| TO-DO LIST |
1. In the trailer-buying thread, which hitch does the reply signed Jared say he uses?
2. Output the part of the trailer-buying thread starting with "Post often and" and going on through "over and over.".

# Buying Our First Tt



## trailerguy06 (Feb 6, 2006)

I am pleased to be able to join the group.

We are a family of four including an 11 year old boy and 8 year old girl. We have spent a couple of two week tenting vacations and look forward to a trailer experience.

There is considerable family anxiety about the safety of pulling the trailer and the difficulties that may arise backing it up.

I have learned from the site that I need to find out what a Quickie Flush is and what MaxAir Vent covers are. It seems I also need to be aware of the brake controller Prodigy.

We plan to pull with a 1998 Suburban (40K miles) 4WD 2500 Vortec 5700 V8 SFI Engine with "heavy duty trailering equipment". I believe this is a 3/4 ton unit. (I believe the Axle Ration is 4.1 although I don't know what that means relative to a different number.)

All four of us have found the floor plan exciting and we figure it won't be too long before friends are coming with us (which explains why we are looking at a four bunk unit).

The unit we are looking at has the designer and comfort package with an MSRP of just over 25K.

Any thoughts on the various concerns I have raised would be welcome including the ability of the Suburban to pull the 28RSDS, the price we should settle on with the dealer(Leosrv Baltimore), how to minimize the anxiety about pulling and backing up, any other things I should be considering before the purchase or just after purchase. Is a Kipor 3000 adequate to run this unit?

I look forward to any assistance.


----------



## Not Yet (Dec 13, 2004)

Welcome and great choice on floorplans.

Our little family of six love it. Your 2500 (3/4) ton burb will have no problems pulling the 28. You are right on with the quickie flush or tornado (newer version) and Maxx air vents. I installed a maxx air turbo fan in the main cabin vent and maxx air vent cover over the other two vents. All done before our first trip and well worth it, especially the flush - don't want to mess with the black tank after it has been used.







Prodigy is the best value in brake controllers but you still need a weight distributing anti-sway hitch system. Much discussion on that. I use a Hensley Arrow but it is very expensive compared to other options. Search Hensley for the discussions.

I have not looked at the pricing in a year but generally the trailers come with all the options, I have never heard of one without.

Post often and enjoy.

Jared


----------



## Fire44 (Mar 6, 2005)

First, welcome to the site and I hope we can answer your questions.

The Quickie Flush is a nozzle that is mounted inside of your black water tank that you hook up a hose to and use it to flush out the tank. Makes it alot easier and does a better job than the other way of filling and dumping the tank over and over.

Maxi Vent covers are plastic covers that go over the vents and allow you to leave the vents open and not allow water into the camper.

As for you tow vehicle, yes a 2500 is a 3/4 ton and the 4.10 ratio is the towing rear ratio. The higher the number the better it will tow....and the better is will burn gas














. I think that you would be OK with the tow vehicle you have but with the 5.7 liter V-8 it may not like the hills very much.

| SUPPLIED INFORMATION |
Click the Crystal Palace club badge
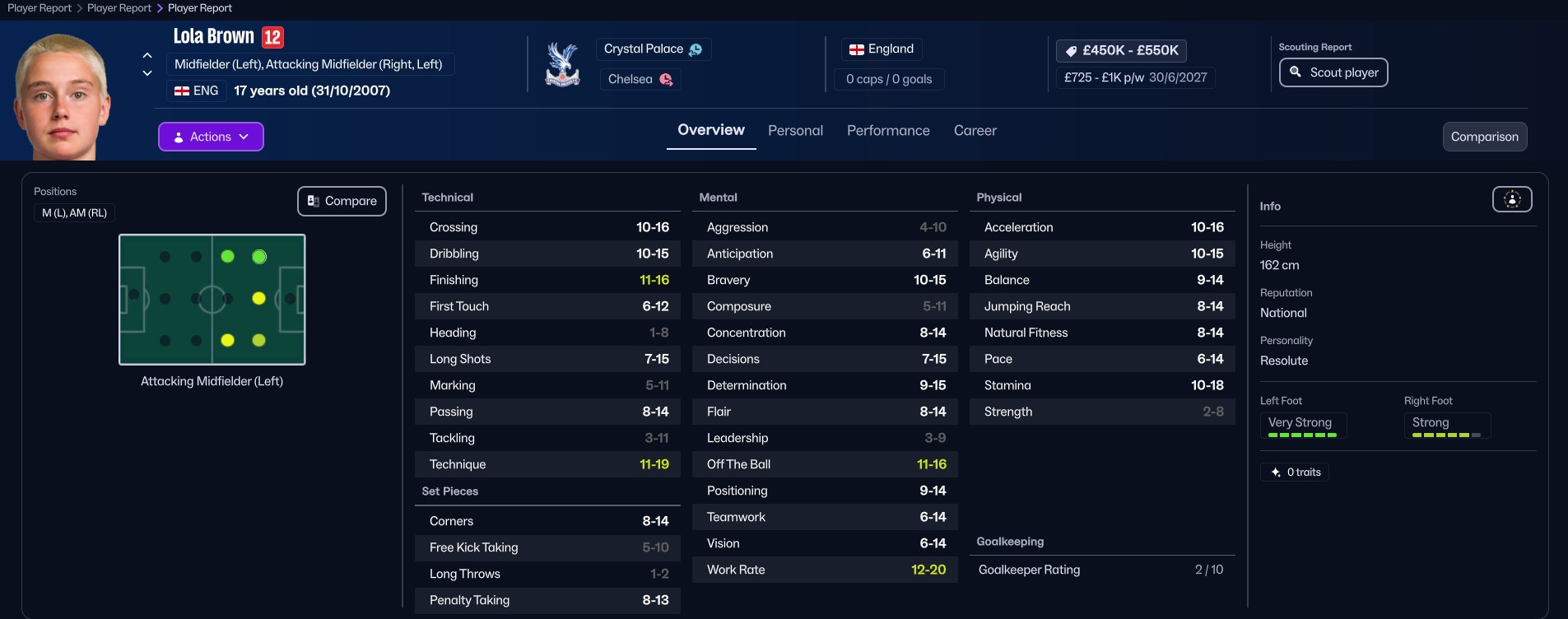562,64
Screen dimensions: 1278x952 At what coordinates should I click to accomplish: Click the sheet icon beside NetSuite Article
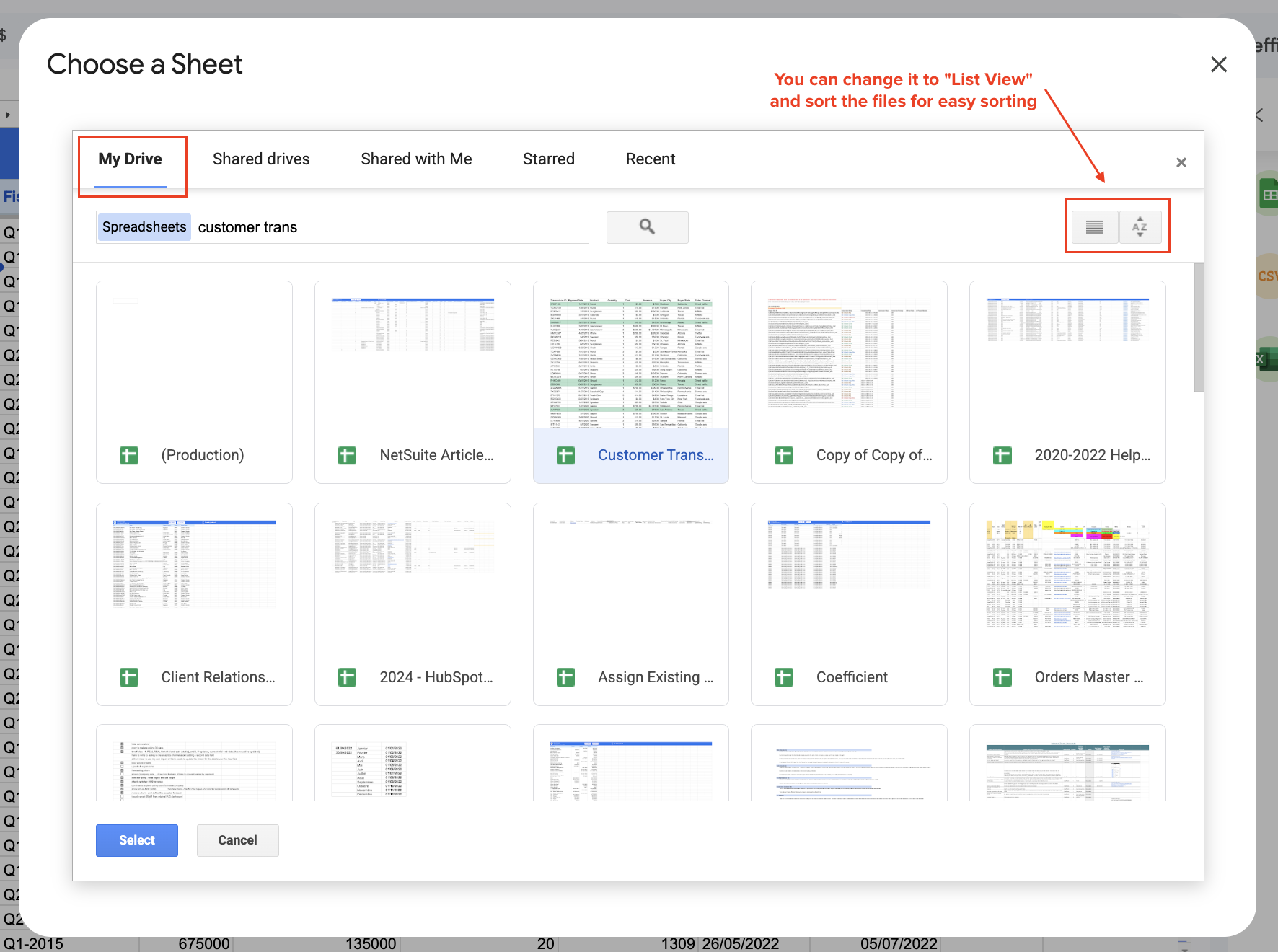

| ANSWER SET |
1. A Hensley Arrow.

2.
Post often and enjoy.

Jared


----------



## Fire44 (Mar 6, 2005)

First, welcome to the site and I hope we can answer your questions.

The Quickie Flush is a nozzle that is mounted inside of your black water tank that you hook up a hose to and use it to flush out the tank. Makes it alot easier and does a better job than the other way of filling and dumping the tank over and over.